FÃ DE WHITNEY
Sou fã da Whitney Houston e a capa da edição de dezembro foi o melhor presente que recebi. Depois de tantas tristezas, é muito bom vê-la linda desse jeito e saber que ela está bem. Sou apaixonada por essa guerreira! A Whitney sempre foi e será um exemplo para mim.
IVETE SANTOS, SALVADOR, BA
AMOR E PRECONCEITO
Sou negra, advogada e casada com um descendente de grego. Confesso que o fato de meu marido ser branco nunca havia me causado qualquer tipo de constrangimento pois desde cedo aprendi que existe apenas um tipo de raça, a humana.
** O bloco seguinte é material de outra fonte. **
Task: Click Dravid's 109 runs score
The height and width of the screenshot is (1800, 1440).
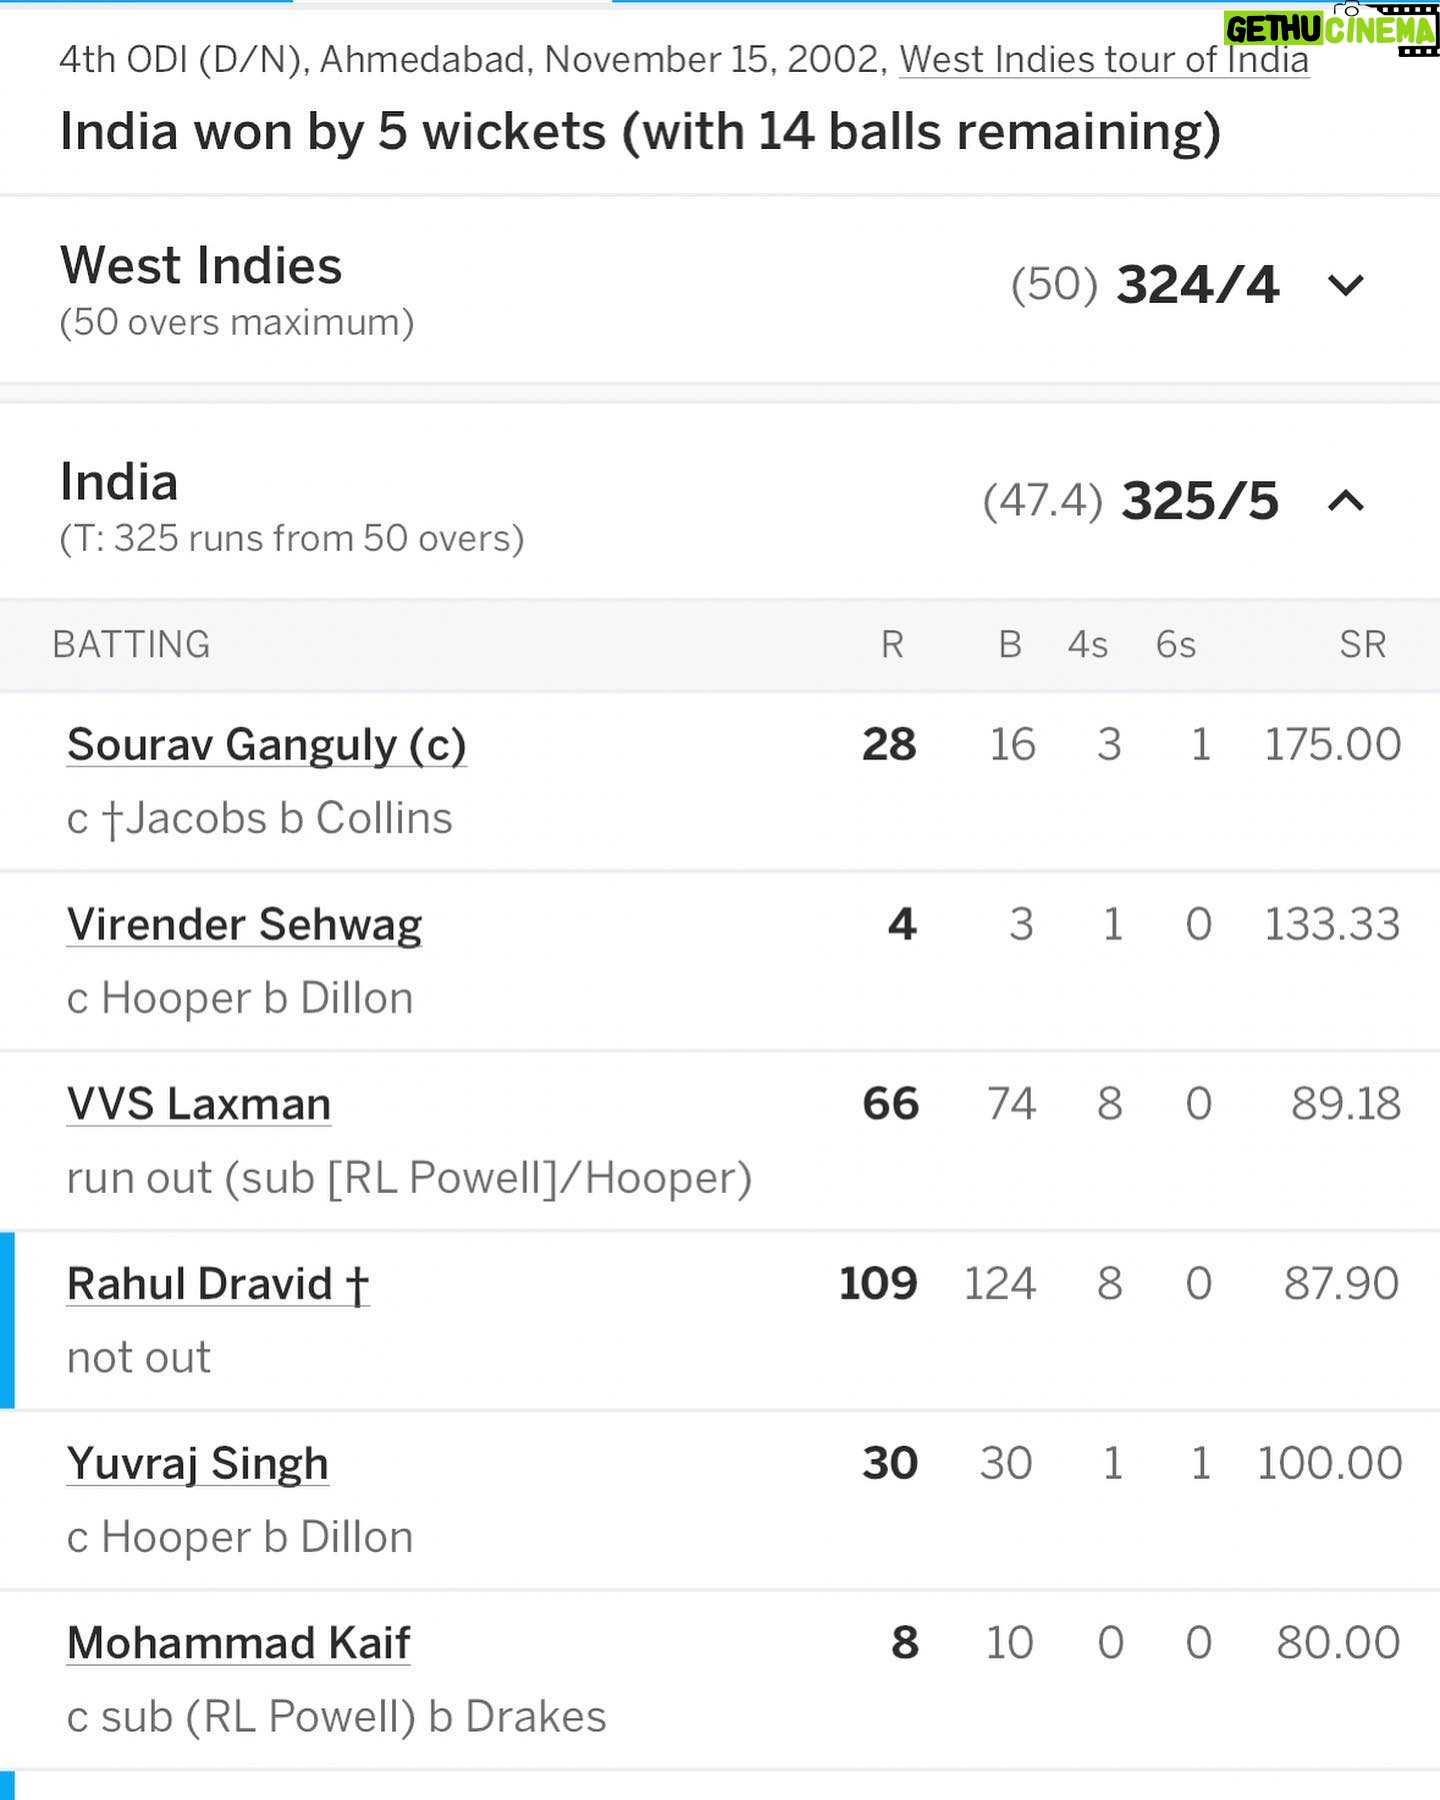Action: point(878,1284)
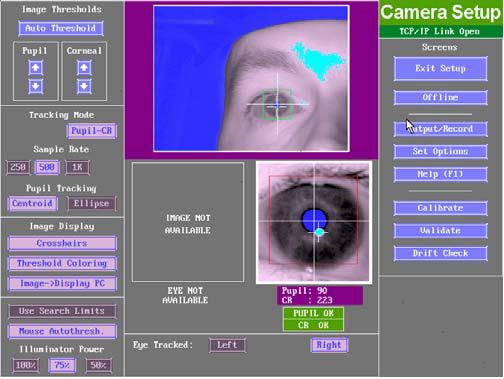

Como meu marido aspirava seguir carreira no Ministério Público, na magistratura ou como delegado de polícia, abri mão dos cursos que pretendia fazer. Resolvi adiar meus planos profissionais e apoiá-lo, não apenas moral mas também financeiramente. Depois de inúmeros concursos, ele foi aprovado no concurso público para delegado e designado para trabalhar numa pequena cidade de Rondônia. Acompanhei-o nessa mudança. Após tentar advogar e desenvolver outras atividades sem obter êxito, meu dinamismo e bom humor deram lugar a uma irritação. Foi então que me vi frente a frente com atitudes, olhares e perguntas que denotavam um alto índice de preconceito racial. Com o passar do tempo, pude observar que meu marido passou a cumprir compromissos sociais sem a minha companhia. Creio que ele também não ficava isento dos ataques racistas, embora discretos. Com o tempo, fui me isolando, não tinha o que fazer ou com quem conversar e, aos poucos, notava uma gradativa indiferença de meu marido que evoluiu para um certo desprezo. Foi muito difícil constatar que ele se deixou contaminar pelo vírus do racismo, mesmo porque, sempre o amei muito. Assim, voltei para São Paulo e retomei minhas atividades. Está sendo muito difícil e tento compreender que meu casamento acabou porque sou negra.